Mayor Michael Bloomberg's administration took a tip from Florida when it introduced A-F letter grades for schools back in 2007. These report cards are called progress reports because they measure how much progress schools make in helping to increase student achievement.

Eighty-five percent of a school's grade is based on state test scores. The remaining 15 percent is based on surveys of a school's environment by teachers, parents and students. But it's not really so simple. Within this formula, the city compares individual schools to 40 other "peer schools." It also compares them to the citywide average.

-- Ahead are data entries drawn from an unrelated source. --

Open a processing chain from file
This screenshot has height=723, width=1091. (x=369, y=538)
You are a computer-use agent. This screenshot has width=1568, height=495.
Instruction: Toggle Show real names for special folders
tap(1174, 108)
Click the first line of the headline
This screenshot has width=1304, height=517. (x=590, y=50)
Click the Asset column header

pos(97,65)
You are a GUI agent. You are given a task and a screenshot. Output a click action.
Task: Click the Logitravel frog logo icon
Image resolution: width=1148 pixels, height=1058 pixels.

This way, the city can see whether a school in a wealthy neighborhood of Brooklyn, for example, has made more progress with its fourth graders than a school in Harlem. If the school in Harlem made more progress even though it had lower scores than the school in Brooklyn, it can wind up with an A while the Brooklyn school gets a C. Schools also get extra credit if scores go up for English Language Learners and special education students, as well as others considered at a higher academic risk.

Last year, scores on the state's math and reading tests went up by more than 10 percentage points in New York City. As a result, 97 percent of city schools got A's and B's. But this year, New York State decided to make its tests harder to pass. The state acknowledged that its exams had gotten too easy and is now phasing in higher, national standards. By requiring students to get more correct answers this year, the percentage of students deemed proficient fell by more than 25 points in New York City and throughout the state.

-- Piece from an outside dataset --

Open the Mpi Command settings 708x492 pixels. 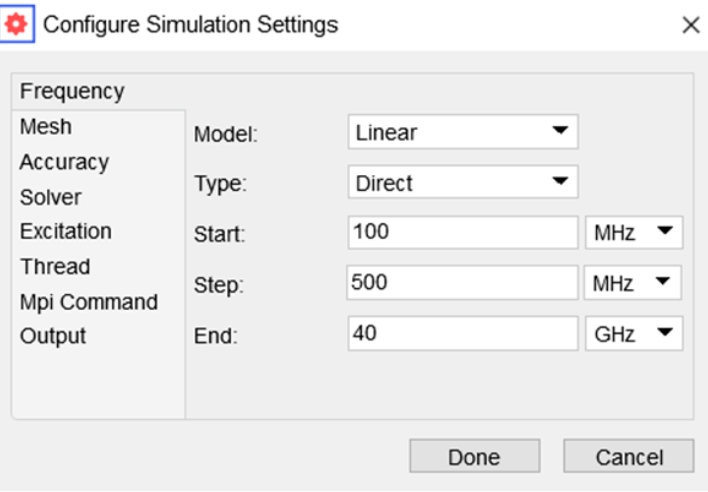tap(88, 302)
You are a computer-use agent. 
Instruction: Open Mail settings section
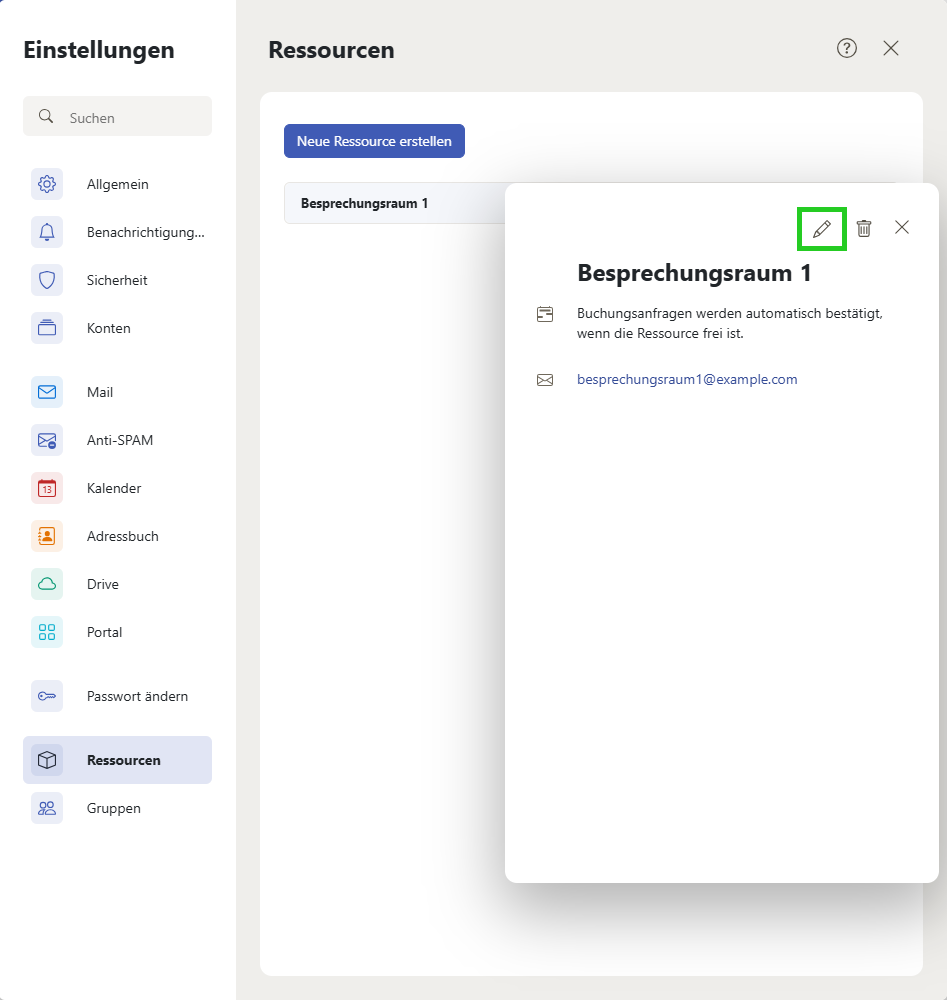100,392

The city tried to compensate for every school's lack of progress by grading them on a curve. Only 60 percent of schools got A's and B's when the grades came out in late September. There were also more D's and F's. Not surprisingly, principals groused when their grades went down.

The Earth School in Manhattan's East Village went from a B to a D. The principal of the well-regarded elementary school, Alison Hazut, told WNYC Radio the grading system is flawed because it still relies on a single year's scores. "All the small schools like ours, especially schools that are trying to be diverse and progressive, we're all fluctuating all over the map so how can that be?" she asked.

The city's answer is that it needs to rely on a single year's scores to avoid letting schools slide based on prior accomplishments, and to reward schools that make improvements. It also claims that its progress reports have been getting more accurate over time as it adjusts the formulas. But principals, teachers and parents are still confounded when they see schools with excellent reputations wind up with lower grades than those where only 40 or 50 percent of students are considered proficient.

Now that the city and the state are moving ahead with a new way of measuring teachers, everyone will be watching the role of test scores. And if the progress reports are any measure, there will be lots of questions when teachers finally do get their own marks.